According to municipal assessment documents, the first groups of settlers in Cambridge Township were mainly Scottish and Anglo-Saxon families. By the 1850s, French-Canadian families were arriving in the area.
As early as 1804, certain lots in and around St. Albert were assigned to at least a dozen United Empire Loyalists, American loyalists who had settled in British North America during or after the American Revolution. However, these owners never settled in St. Albert, preferring to remain further south along the shores of the St. Lawrence River.

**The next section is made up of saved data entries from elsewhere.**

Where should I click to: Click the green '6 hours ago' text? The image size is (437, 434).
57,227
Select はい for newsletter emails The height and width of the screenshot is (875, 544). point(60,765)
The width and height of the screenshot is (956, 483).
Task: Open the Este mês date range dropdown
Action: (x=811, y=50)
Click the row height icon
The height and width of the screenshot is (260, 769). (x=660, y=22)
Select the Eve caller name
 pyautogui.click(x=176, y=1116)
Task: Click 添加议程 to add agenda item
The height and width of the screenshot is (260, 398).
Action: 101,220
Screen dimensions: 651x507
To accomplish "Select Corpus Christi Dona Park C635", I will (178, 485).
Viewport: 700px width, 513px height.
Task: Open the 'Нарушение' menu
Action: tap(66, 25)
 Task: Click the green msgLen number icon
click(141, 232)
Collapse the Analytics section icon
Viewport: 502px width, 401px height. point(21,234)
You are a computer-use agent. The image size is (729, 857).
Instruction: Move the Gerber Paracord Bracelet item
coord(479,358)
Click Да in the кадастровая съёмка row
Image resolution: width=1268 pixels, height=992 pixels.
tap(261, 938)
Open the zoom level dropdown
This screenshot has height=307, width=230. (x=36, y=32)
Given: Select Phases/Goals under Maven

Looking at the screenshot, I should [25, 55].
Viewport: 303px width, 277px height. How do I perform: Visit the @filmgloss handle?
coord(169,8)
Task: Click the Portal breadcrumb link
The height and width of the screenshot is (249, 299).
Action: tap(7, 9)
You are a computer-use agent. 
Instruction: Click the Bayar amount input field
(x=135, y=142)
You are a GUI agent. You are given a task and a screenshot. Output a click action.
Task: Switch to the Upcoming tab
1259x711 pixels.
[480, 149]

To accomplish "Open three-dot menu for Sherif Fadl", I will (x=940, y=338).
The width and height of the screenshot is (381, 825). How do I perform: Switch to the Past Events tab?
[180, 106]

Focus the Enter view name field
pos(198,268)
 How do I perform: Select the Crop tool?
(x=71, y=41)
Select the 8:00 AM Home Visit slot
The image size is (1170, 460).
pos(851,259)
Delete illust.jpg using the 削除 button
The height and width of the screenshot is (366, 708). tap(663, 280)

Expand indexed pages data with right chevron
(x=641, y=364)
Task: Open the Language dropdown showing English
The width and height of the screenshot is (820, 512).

Between 1840 and 1850, a larger group of immigrants came to St-Albert. Most were of Scottish origin, with surnames such as McRae, McKinnon, Ferguson, Campbell and Cameron. Around 100 settlers arrived here in 1842. The first six or seven French-Canadian families arrived in St. Albert in 1851, and were included in that year’s census. Figures from the 1851 decennial census indicate that there is already a group of six or seven French-Canadian families in the future parish of St-Albert. The general census of 1861 gives us the first exact figures on the number of settlers then established in the VIIᵉ, VIIIᵉ, IXᵉ and Xᵉ
concessions.
In 1861, there were 369 souls in these four concessions. French- Canadian families there included Génier, Labelle, Chartrand, Allaire, Carrière, Turpin, Lafrance, Lapensée, Bouchard, Payette, Clément, Papineau, Godard, Pilon, Gibault, Quesnel, Arbique and Potvin. The first settlers settled on the southern end of the Xth concession lots, and became accustomed to calling themselves “sur la dix” (meaning “on the tenth concession”). This name was soon given to the road later opened at the southern end of this concession. Pushing further inland, other settlers settled on the southern end of the IXth concession, and the road that passed their door was called “la neuf”. The inhabitants of the VIIIth concession, who settled to the south of it, occupied “la huit”, and so on. This is the name still in use today. Now, imitating the parish priest of Embrun, Mr. Adrien Gauthier – parish priest of St-Albert from 1885 to 1898 – proposed a name for each of the concession or route. But, unlike the people of Embrun, the parishioners of St-Albert did not adopt this convenient appellation. Permission is granted to resurrect these names and use them in this work. We don’t know if Mr. Gauthier gave a name to the border road between Cambridge and Finch townships. The road between the IXth and Xth concessions was named Rang St-Albert: St-Albert-est and St-Albert-ouest, depending on whether it was the section east or west of the Nation River. The road between the VIlle and IXe concessions was called Rang St-Adrien, east and west; and the road between the
VIle and VIlle concessions west of the Nation was named Rang St-Théophile by the parish priest of Embrun. The western end of this concession is in fact in the parish of Embrun, and the parish priest of St-Albert simply adopted the name already chosen by the parish priest of the neighboring parish. The Rang St-Albert-est road and the road from the village to Crysler would have been opened between 1870 and 1875; the Rang St-Adrien-est road
and the road from it to the village of St-Albert would have been opened around 1878. The Rang St-Adrien-ouest road, which covered a distance of around one mile, would have been opened around 1888. It would also have been around the same time that the first road crossing the IXth concession west of the Nation was opened. The section of Rang St-Albert ouest between the above-mentioned road and the second road to the west was delayed due to the marshy nature of the soil. It was only after the construction of the first wooden bridge over the Nation in 1881 that this road was fully opened, at the urging of parish priest Philion, by Joseph Pagé, then town councillor. The first means of connection between the two banks was a ferry installed around 1875. It was in operation until the construction of the first bridge, some five or six years later. The arrival of the first parish priest, who was to give a tremendous boost to St. Albert’s development, meant the disappearance of the ferry and the idyllic scenes.
In 1873, other family names were noted: Blondin, Legault dit Deslauriers, Laflèche, Dupuit, Benoît, Sanche, Renaud, Rainville, Meilleur, Lamoureux, Pagé, Clément, Beauchamp, Brunet and Lebrun. Most of these Franco-Canadian settlers came from Embrun, in Canada West (now Ontario), and from St-Jacques-de-l’Achigan, St-Augustin, St-Jérôme, St-Hermas, Laprairie and Ste-Scholastique in Canada East (now Quebec).